How easy was the birth of the forthcoming album? Have you felt inspired and what has influenced the songs chosen?
It would be wrong to call it hard, but jeez it’s taken so long. I am enjoying recording and writing a lot today and it is my work with Rachel Fuller, my partner, that has helped. Her ‘In The Attic’ webcast is an occasion to play songs I might otherwise never play, and to test out new stuff. The new album is very simply produced. A good bit of it is straight acoustic guitar and vocal. We also write songs together around the house, and I’ve never done that before. Rachel is seen as someone benefiting from my guidance – good. Because I have benefitted hugely from her musical pragmatism and skill. She sees music as both medication and method. It has really helped me keep my music flowing to have her in my daily life over the past four years of trying to write new songs for The Who.
When you were arrested three years ago, was there a point when you thought your career had no future?
Just for a moment, satellite vans at my door, I thought I hadn’t a hope. Then one of the tabloid reporters said to me: “Pete, this is all shit, don’t say anything else to any of us, not today, maybe later, you’re going to be OK.” And from then on I felt OK. Maybe all journalists aren’t wankers after all. I shouldn’t forget that man. Thanks Phil.
Is this really the final tour of The Who? What does the future hold?
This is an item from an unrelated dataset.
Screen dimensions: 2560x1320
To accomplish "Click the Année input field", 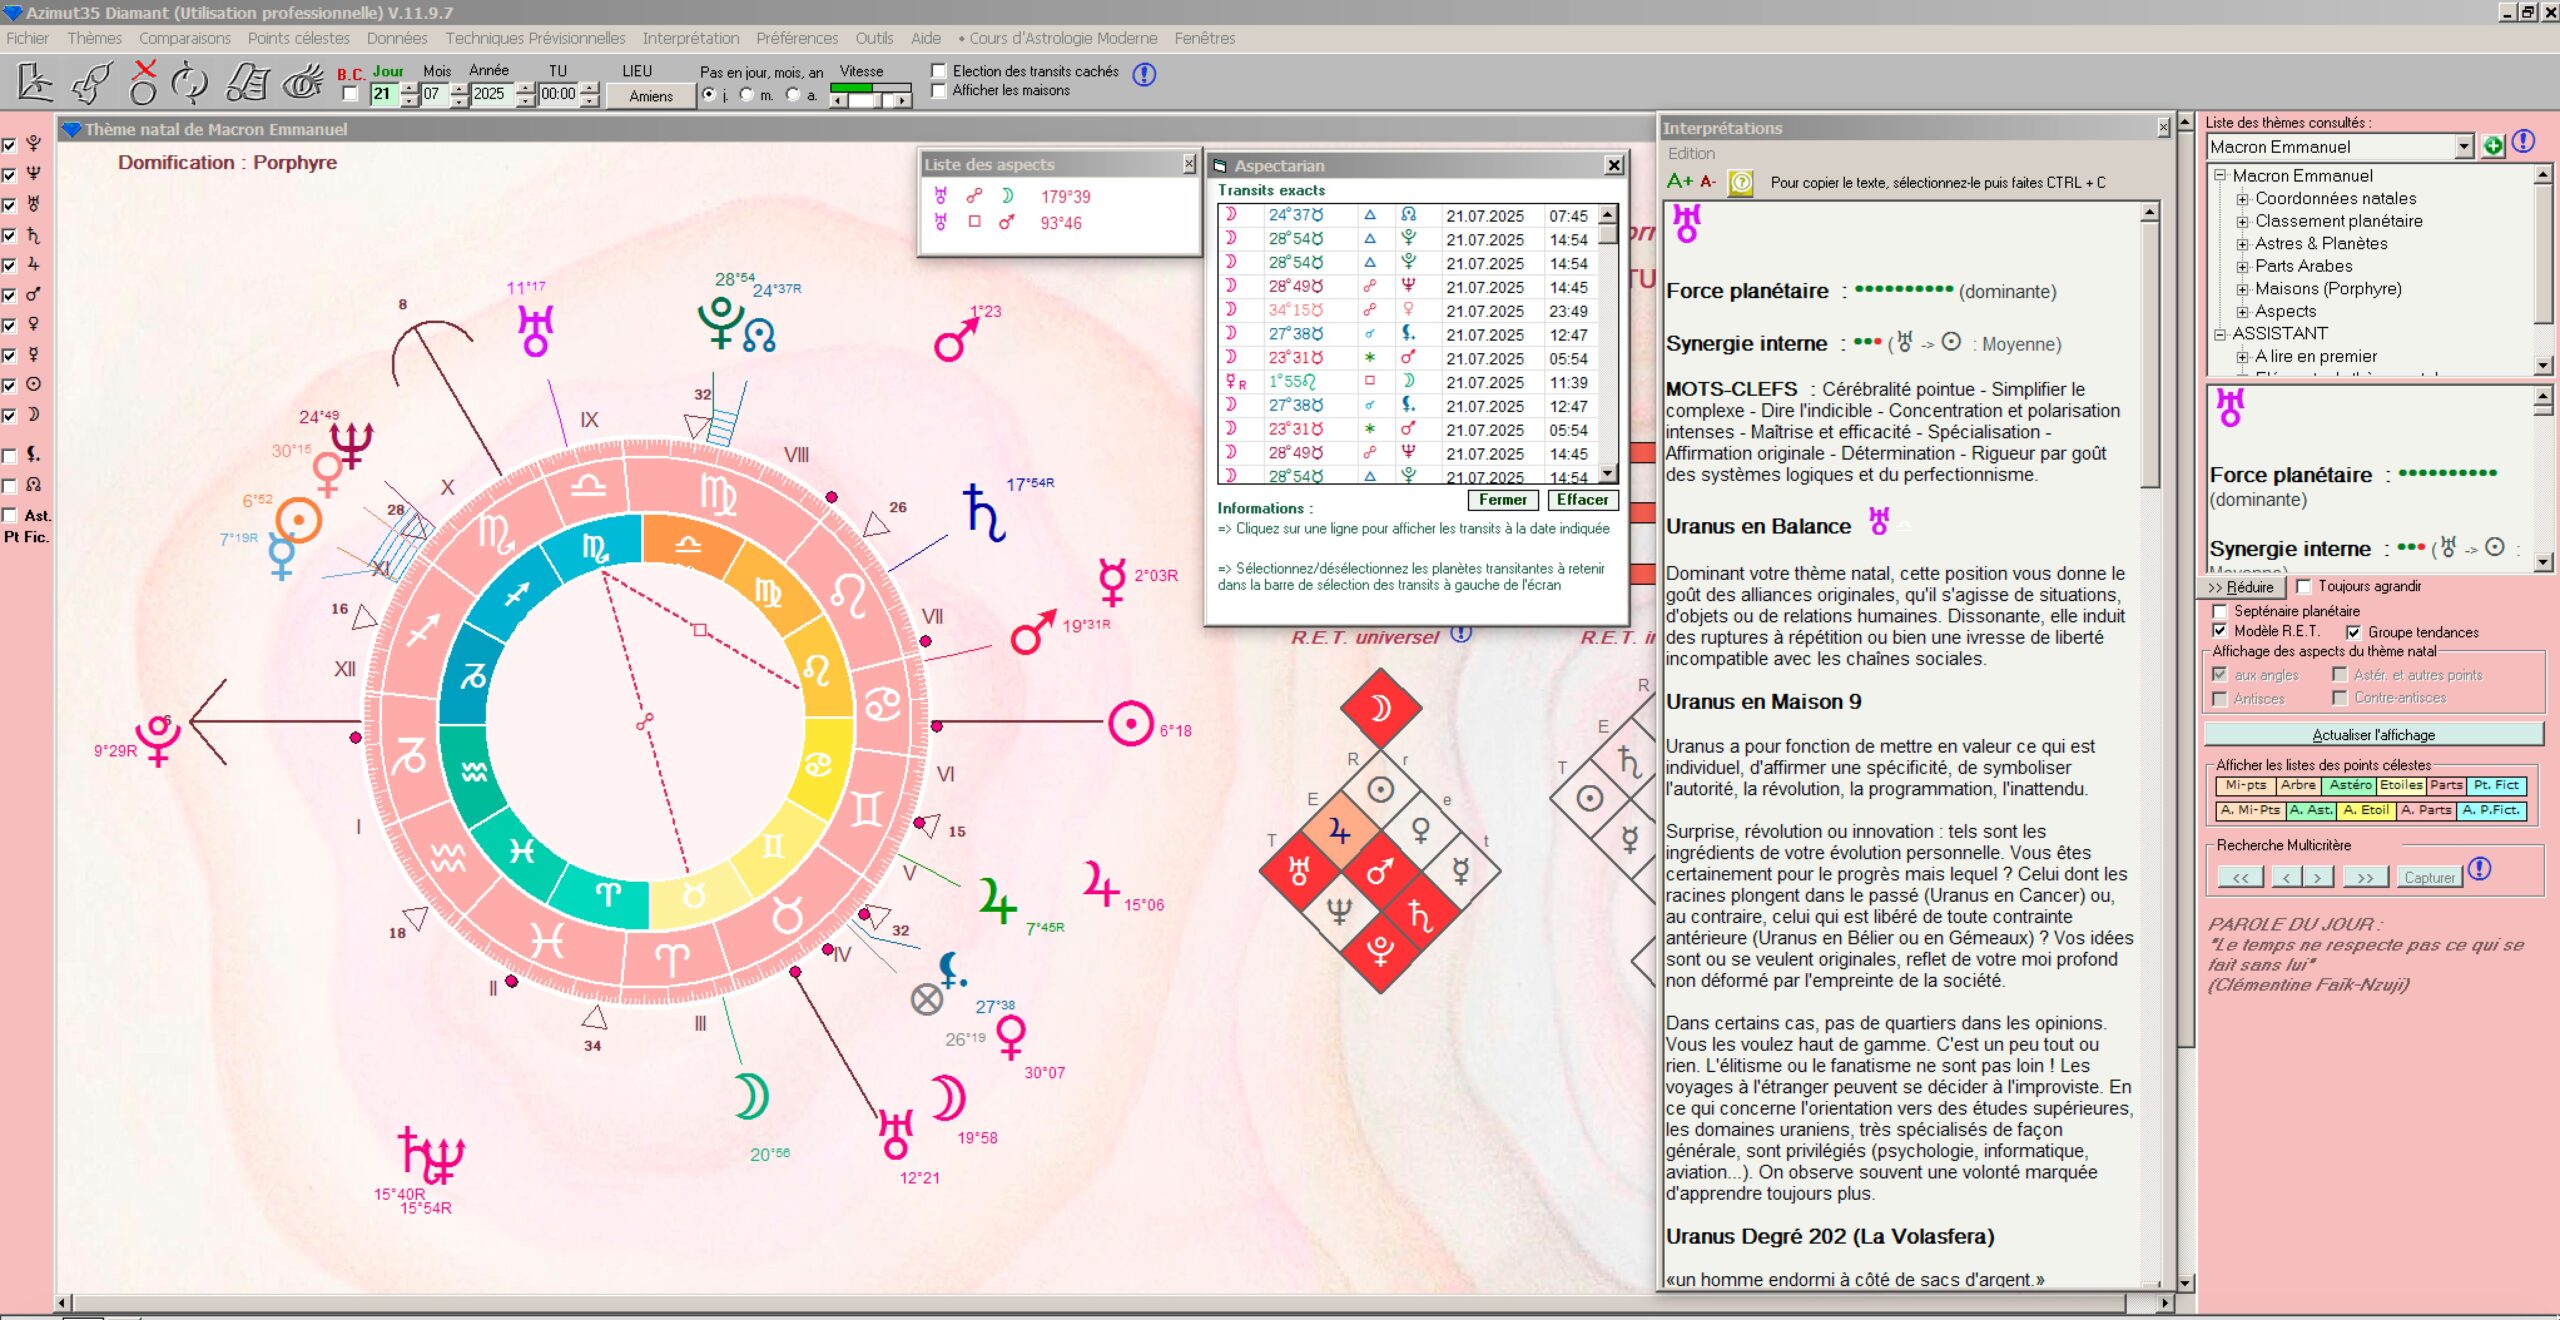I will (x=490, y=94).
I don’t know who said it was the final tour. Maybe Roger has said a few times that he doesn’t know how long he can go on, that’s a different way of looking at it – but he’s stuck with my wagon train for fifteen months. After that I can manage without him if he wants to retire. He won’t. I won’t. The Who is just a brand name now – two old fuckers with wrinkles and tricks. Remember the genius of Chuck Berry? When we were just naive teenagers we watched the old git, listened and learned. Sometimes you just have to accept that you can do certain things better than others. I am good at a lot of things, but when you give me an electric guitar and stand me next to Roger, with a decent band behind us, I am so much closer to God. It’s a wonderful place to be. Remember, I actually saw Jimi Hendrix. Eric [Clapton] deals with Jimi’s blues, Jeff Beck with Jimi’s sonic perfection, Slash (and many others) with Jimi’s shredding – I do Jimi’s Shamanistic light show. Or did he do mine? Only one of us is alive to argue the toss. So I’ll do it.